-- Material for this exercise follows --
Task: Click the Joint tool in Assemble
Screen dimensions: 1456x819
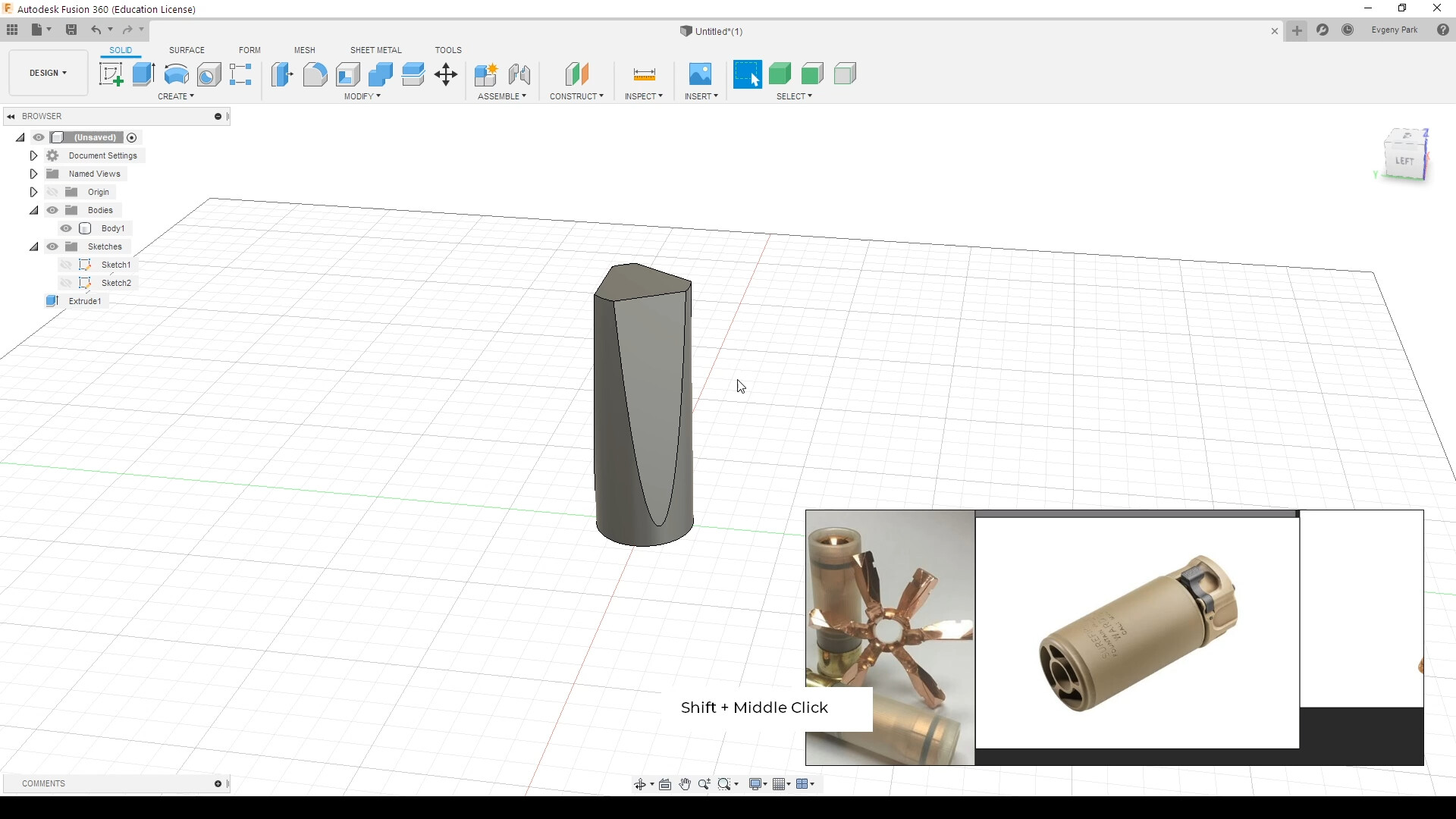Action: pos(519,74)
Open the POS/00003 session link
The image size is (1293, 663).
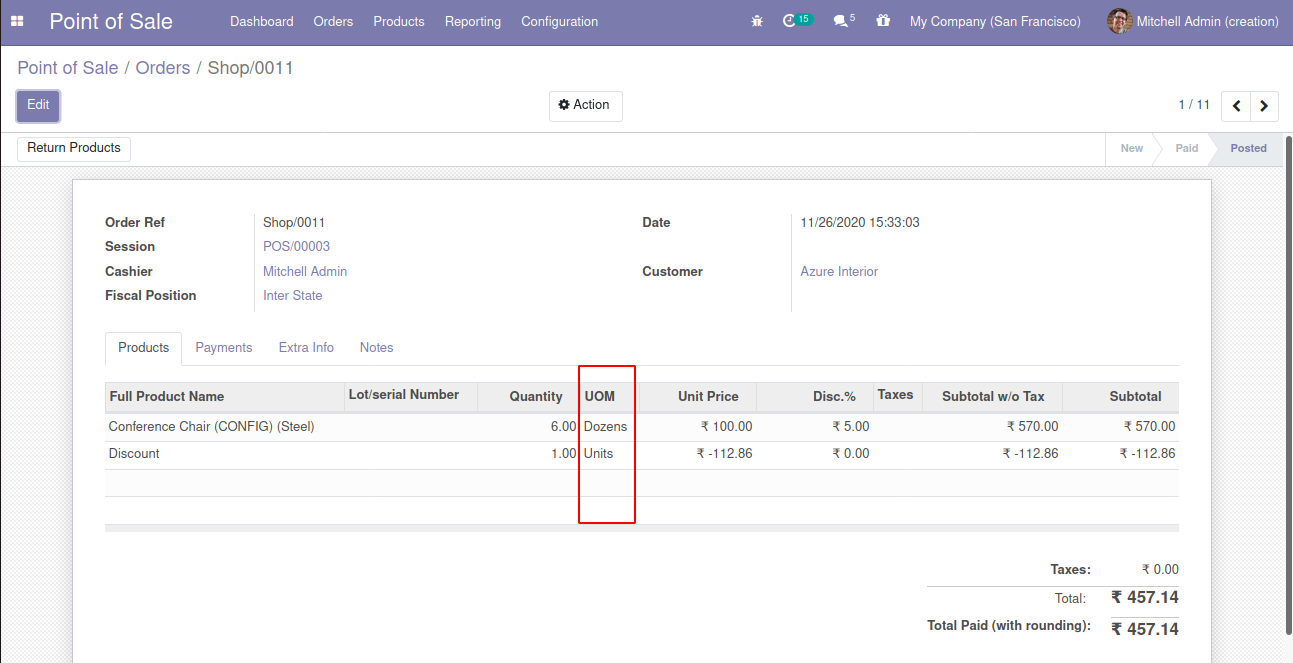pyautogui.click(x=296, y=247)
-- Material for this exercise concluded --
Activity -> What is needed is every line of the data above, set down exactly but with the images left out.

Answer space ->
Task: Click the Joint tool in Assemble
Screen dimensions: 1456x819
Action: pos(519,74)
Open the POS/00003 session link
The image size is (1293, 663).
pyautogui.click(x=296, y=247)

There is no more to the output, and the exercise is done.